Swinging for the fences
Marenchin says that although he'd like to “pop the Ultra MTB series out for myself,” he plans to stay true to his 24-hour roots. “I'm seeing the ultra series as a great prep for my three major goals - Big Bear (June 9-10, West Virginia), Nationals (July 29-30, Wisconsin) and, ultimately, Solo Worlds (October 7-8, Georgia).”
That 24 Hours of Adrenalin Solo Worlds, considered the authentic achievement in the unsanctioned 24-hour solo community, moved from its traditional home in Whistler to Conyers, Georgia and off its normal first-week-in-September slot to the same weekend as the prestigious 24 Hours of Moab (promoted by competing 24-hour mega-promoter GrannyGear Productions – read between the lines on that one). The move means racers like Marenchin have a choice to make about where to end their seasons.

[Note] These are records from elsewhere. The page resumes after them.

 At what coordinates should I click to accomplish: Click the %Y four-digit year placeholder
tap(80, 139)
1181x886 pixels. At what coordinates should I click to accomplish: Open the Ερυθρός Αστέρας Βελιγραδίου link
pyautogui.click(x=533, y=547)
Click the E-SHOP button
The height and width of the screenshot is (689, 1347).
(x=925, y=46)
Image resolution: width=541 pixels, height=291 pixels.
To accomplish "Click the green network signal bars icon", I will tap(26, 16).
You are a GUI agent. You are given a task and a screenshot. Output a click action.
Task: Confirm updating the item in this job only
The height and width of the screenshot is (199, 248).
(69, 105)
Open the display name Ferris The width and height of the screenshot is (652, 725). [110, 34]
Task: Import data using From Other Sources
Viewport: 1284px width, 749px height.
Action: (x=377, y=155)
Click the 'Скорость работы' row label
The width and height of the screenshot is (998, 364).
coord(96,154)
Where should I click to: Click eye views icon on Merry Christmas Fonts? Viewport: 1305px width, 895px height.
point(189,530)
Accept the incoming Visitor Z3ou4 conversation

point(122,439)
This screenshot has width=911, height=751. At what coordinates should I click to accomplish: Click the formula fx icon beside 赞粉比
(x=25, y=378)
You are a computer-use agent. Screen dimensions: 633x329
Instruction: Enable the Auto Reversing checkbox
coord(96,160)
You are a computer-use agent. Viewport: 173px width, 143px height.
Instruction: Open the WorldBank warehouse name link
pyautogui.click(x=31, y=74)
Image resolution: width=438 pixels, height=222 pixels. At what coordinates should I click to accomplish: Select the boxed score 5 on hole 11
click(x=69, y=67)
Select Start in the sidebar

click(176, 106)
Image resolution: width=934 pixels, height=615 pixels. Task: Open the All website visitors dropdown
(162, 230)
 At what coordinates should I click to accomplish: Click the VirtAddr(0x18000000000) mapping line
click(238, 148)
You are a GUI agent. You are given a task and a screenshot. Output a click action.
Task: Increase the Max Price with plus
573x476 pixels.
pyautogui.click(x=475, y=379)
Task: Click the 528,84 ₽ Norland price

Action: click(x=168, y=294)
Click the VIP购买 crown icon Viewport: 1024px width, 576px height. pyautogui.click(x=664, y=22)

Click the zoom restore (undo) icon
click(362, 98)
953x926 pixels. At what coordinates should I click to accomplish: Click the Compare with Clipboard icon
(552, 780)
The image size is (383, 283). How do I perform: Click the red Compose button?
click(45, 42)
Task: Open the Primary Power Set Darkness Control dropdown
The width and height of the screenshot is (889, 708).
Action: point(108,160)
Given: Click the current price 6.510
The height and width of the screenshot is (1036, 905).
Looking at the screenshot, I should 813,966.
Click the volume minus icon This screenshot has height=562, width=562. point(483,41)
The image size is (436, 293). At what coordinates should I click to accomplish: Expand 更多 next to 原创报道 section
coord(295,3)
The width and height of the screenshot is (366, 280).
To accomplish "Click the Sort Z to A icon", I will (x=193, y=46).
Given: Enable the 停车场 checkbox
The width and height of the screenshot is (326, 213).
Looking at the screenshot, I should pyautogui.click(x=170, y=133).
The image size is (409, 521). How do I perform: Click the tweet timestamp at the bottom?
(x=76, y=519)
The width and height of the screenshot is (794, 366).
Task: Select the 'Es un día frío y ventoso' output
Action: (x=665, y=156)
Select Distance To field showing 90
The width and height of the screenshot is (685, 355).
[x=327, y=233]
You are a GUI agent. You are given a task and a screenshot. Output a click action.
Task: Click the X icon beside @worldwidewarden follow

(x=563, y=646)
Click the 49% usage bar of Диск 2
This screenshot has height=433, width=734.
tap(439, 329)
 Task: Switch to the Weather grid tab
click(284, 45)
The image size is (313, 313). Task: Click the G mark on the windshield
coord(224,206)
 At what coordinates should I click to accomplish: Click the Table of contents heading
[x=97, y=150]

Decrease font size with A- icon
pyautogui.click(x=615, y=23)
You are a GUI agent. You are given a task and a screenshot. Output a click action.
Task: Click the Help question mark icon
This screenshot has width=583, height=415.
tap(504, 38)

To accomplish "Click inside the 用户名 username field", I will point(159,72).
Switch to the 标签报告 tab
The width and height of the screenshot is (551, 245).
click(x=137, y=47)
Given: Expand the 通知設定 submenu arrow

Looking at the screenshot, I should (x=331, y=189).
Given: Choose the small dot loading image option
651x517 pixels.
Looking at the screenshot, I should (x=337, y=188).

Marenchin knows though that Eatough is going for his seventh consecutive Adrenalin Solo Worlds win and unseating the focused Northeasterner is the only accomplishment that matters in his discipline. “I was really hoping to do Moab - everyone tells me how great it is and I dream about racing there - but to be technically considered number one, you have to be racing Chris. He is the fastest guy out there. If that means he's going to race Conyers, then that's where I'll be. It'll take 100% devotion to beat him. You can't screw around with your diet or your training. You have to sacrifice other races. Your pits have to be consistent and super fast. You just cannot have a bad day.”
Can Marenchin be that perfect? “I've read the articles about the way he trains and the way he does his pits. I've seen him with a team of mechanics and walkie-talkies and cameras – it's all pretty impressive. I try to take the pieces he did well and the pieces other riders have done well and put them together for myself. I don't know if I can beat him, but I'm going to take my shot.”
You can see Marenchin next at the GrannyGear 24 Hours of Conyers in Georgia (May 20-21).